# Your objective:
Retype the records word for word, starting with the line that contains "Describe the element" and going on through the end of the records. Leave the pictures out of your answer.

---------- Supplied material ----------

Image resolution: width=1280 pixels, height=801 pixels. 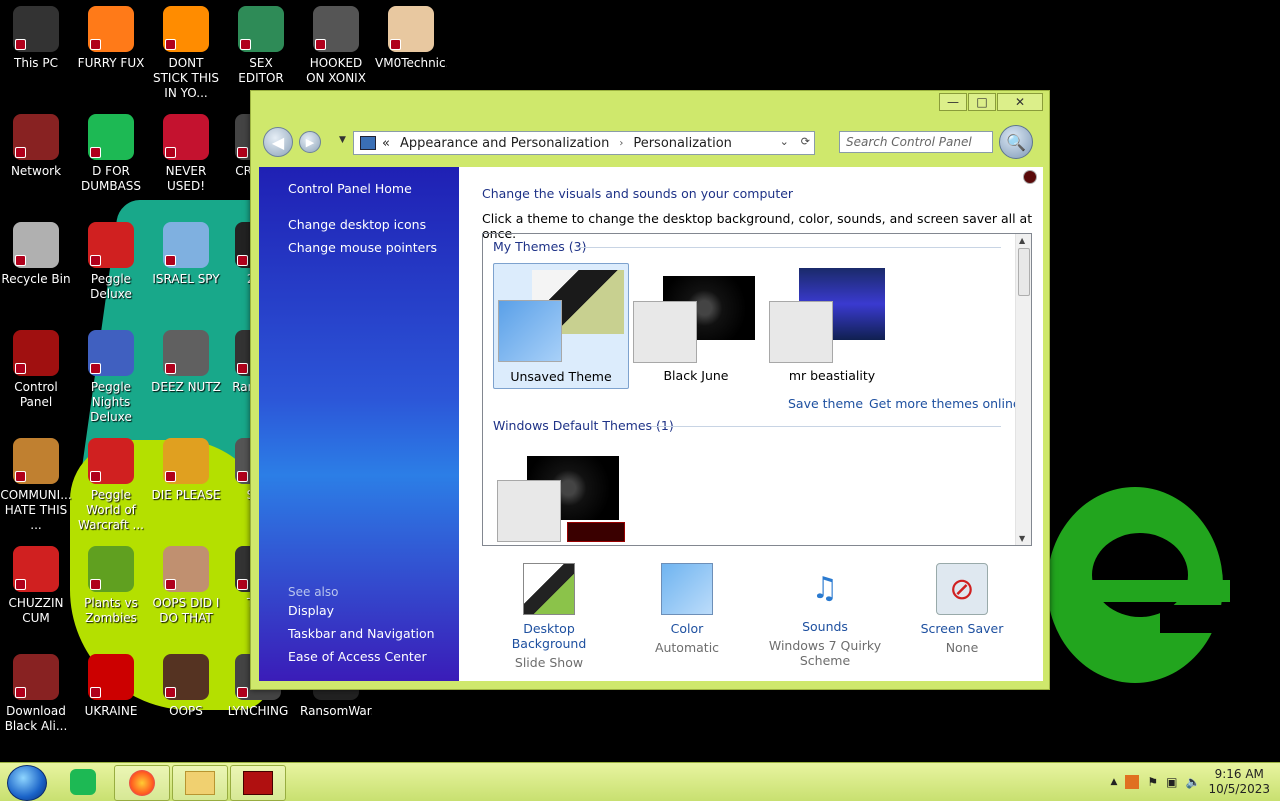 I want to click on screen-saver-link: Screen Saver, so click(x=962, y=628).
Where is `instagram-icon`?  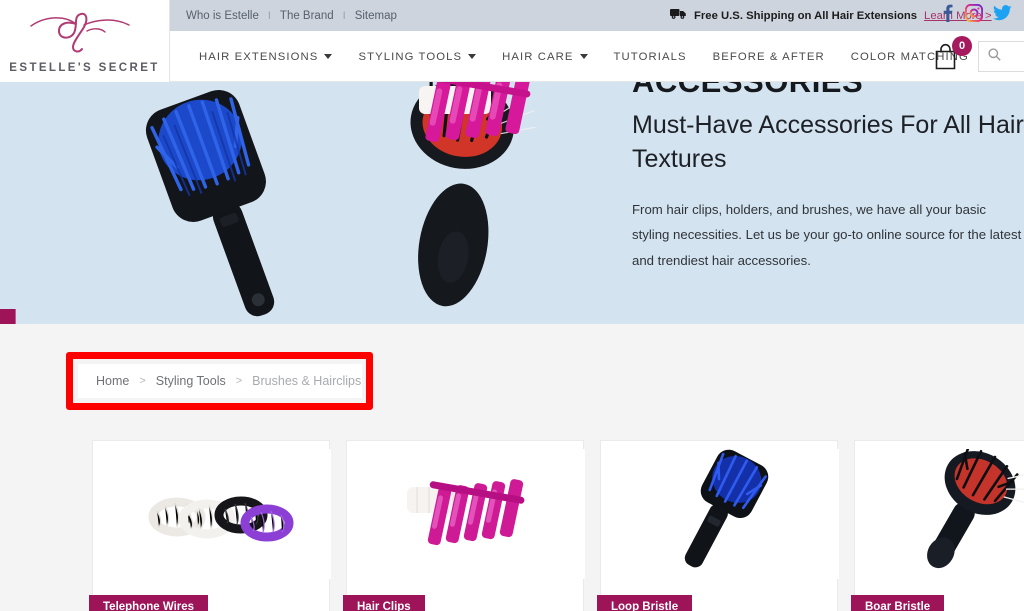
instagram-icon is located at coordinates (974, 15).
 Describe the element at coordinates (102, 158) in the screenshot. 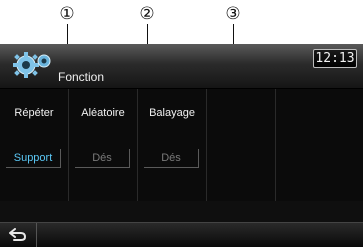

I see `tile-random-value: Dés` at that location.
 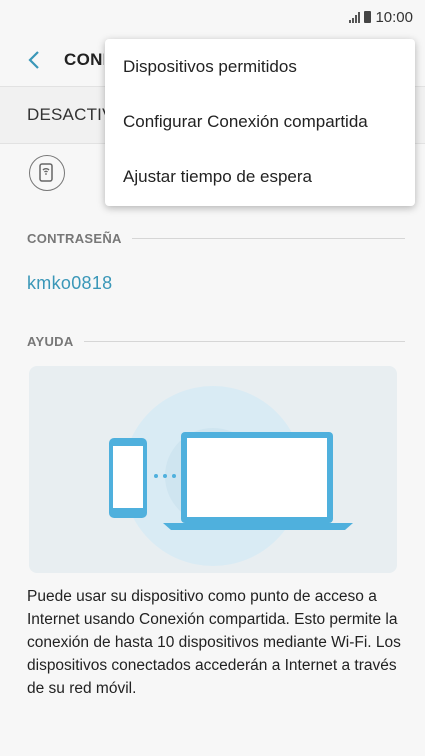 What do you see at coordinates (355, 17) in the screenshot?
I see `signal-icon` at bounding box center [355, 17].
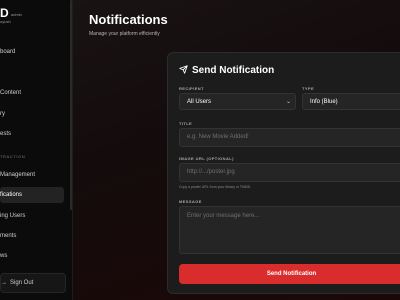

----------

# Exercise answer:
 Describe the element at coordinates (102, 158) in the screenshot. 

I see `tile-random-value: Dés` at that location.
  What do you see at coordinates (355, 17) in the screenshot?
I see `signal-icon` at bounding box center [355, 17].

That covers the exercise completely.